We’ve all done it. Messed up. Sometimes it’s an oops that causes an ouch. Sometimes it’s a whopper of a mistake and real damage/harm has been caused. Sometimes we know we did it. Sometimes it has to be pointed out to us that we hurt someone.

Regardless, defending, minimizing and blaming are strategies ego uses to keep us from feeling the pain we’ve caused. What if we could have a more heart-full way to deal with our own mistakes? In this article, I demonstrate a simple process of apologizing for a minor offense — some place where I’ve missed the mark, hurt someone’s feelings, stuck my foot in my mouth, and want to come back into connection.

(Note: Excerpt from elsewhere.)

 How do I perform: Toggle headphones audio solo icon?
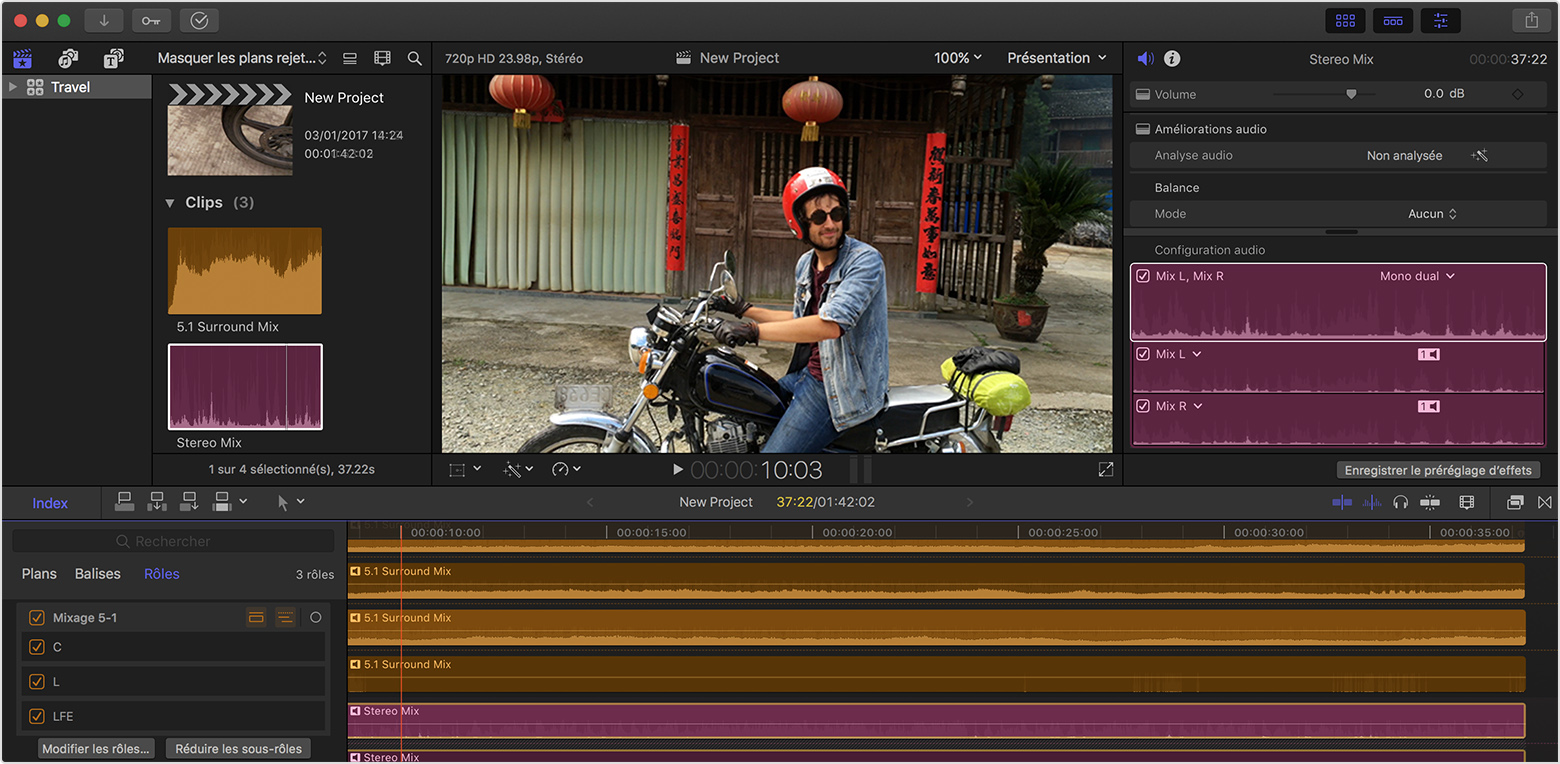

If the mistake is something that caused significant damage or harm, the process is more involved, and I invite you to read my article about that.

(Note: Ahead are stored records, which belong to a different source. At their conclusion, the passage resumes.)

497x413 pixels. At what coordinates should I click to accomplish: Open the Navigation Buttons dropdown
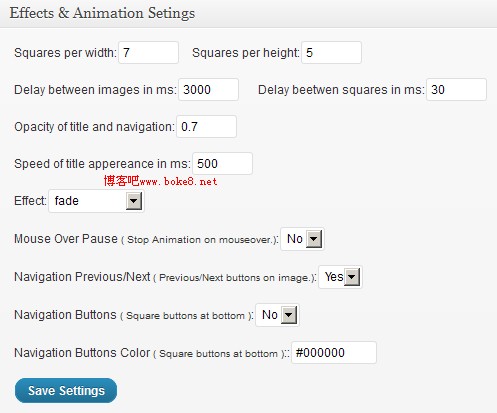click(277, 315)
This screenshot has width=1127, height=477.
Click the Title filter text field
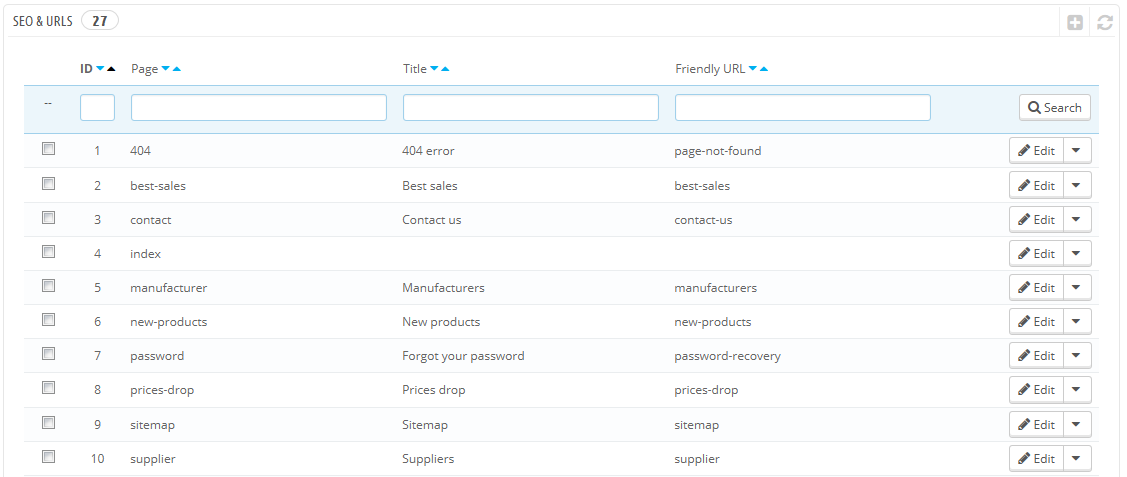coord(530,107)
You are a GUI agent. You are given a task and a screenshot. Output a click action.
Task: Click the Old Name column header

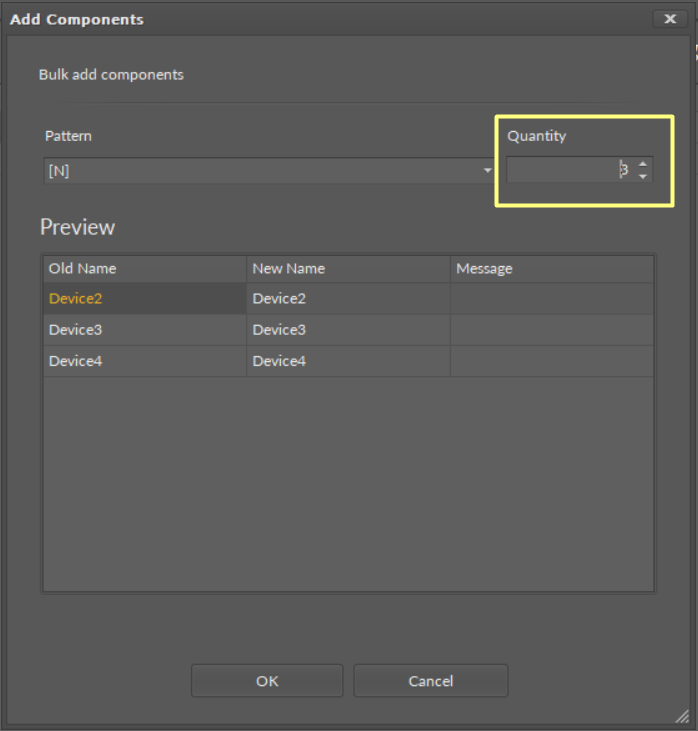click(x=144, y=268)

Let’s start with an actual “Oops…Ouch…Sorry” conversation from my life, just the words:

Me: <Opens mouth, inserts foot>

Them: “I didn’t like the way you said that. It felt demeaning.”

Me: “Thanks for letting me know that. I can see I just said something that felt demeaning to you. Can you tell me specifically what felt yucky?”

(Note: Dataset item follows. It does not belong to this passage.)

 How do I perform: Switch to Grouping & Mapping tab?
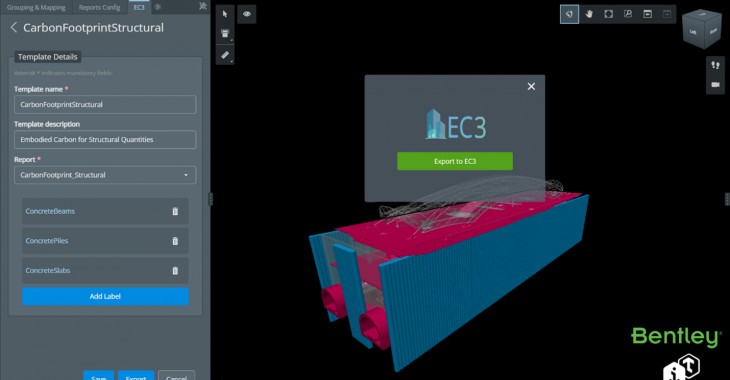click(x=36, y=7)
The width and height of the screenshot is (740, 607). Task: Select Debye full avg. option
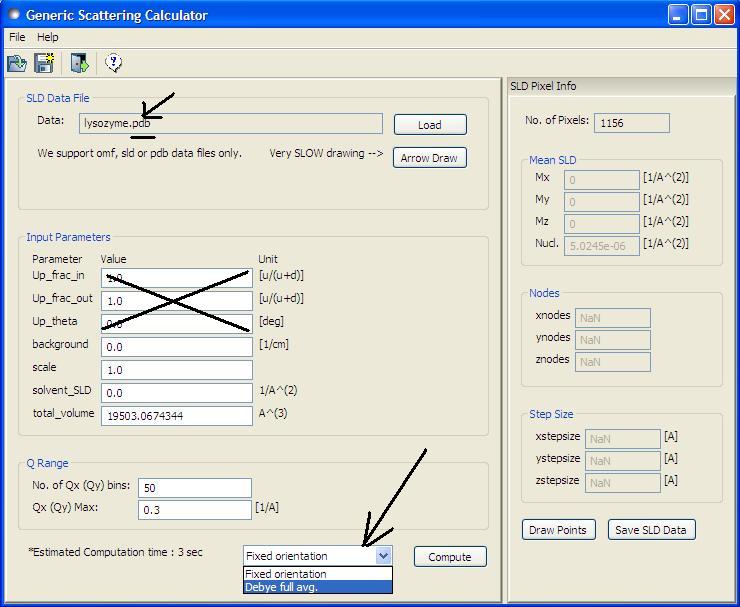[317, 587]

Them: “Yes, that word is loaded and it made me feel unwelcome here. I thought you were nicer than that.”

Me: “I can see how you felt unwelcome. I am sorry I hurt you, and thank you for teaching me. Is there anything I can offer you?”

Next, let’s peel a layer back, and see what is going on inside my head during this conversation, because this is a lifelong learning:

Me: <Opens mouth, inserts foot, sees stunned silence, micro-grimace, change in expression of them, which clues me into the fact that I just “oopsed” even if I don’t quite know what was hurtful or offensive. Intentionally brings pause to the conversation to allow awareness, considers asking what just happened, then get’s saved because this brave being was willing to actually speak up…>

Them: <after silent shift in expression or body language and some space in the conversation to make room…>. “I didn’t like the way you said that. It felt demeaning.” <Note, that some speakers who aren’t skilled in things like NVC might say this in a way that is more charged, and includes “you” language>

Me: <Busy mind/ego runs through the “roladex” and considers using each of the learned and ineffective behaviors of defending, gaslighting, negating, making a joke out of it, telling them they are being sensitive, making it about me, and then remembers there’s a better choice and respond. Heart chooses love and speaks instead of mind/ego being the spokesperson> “Thanks for letting me know that. I can see I just said something that felt demeaning to you. Can you tell me specifically what felt yucky?” <really listen>

Them: “Yes, that word is loaded and it made me feel unwelcome here.”

Me: <notice facial experssions and body language and see that this person is experiencing suffering they would not be experiencing had I not just said that thing. stay in heart. gratitude: how lucky I am that this person feels safe *enough* with me to be my teacher. be the student. be available to be coached…> “I can see how you felt unwelcome. I am sorry I hurt you, and thank you for teaching me. Is there anything I can offer you?”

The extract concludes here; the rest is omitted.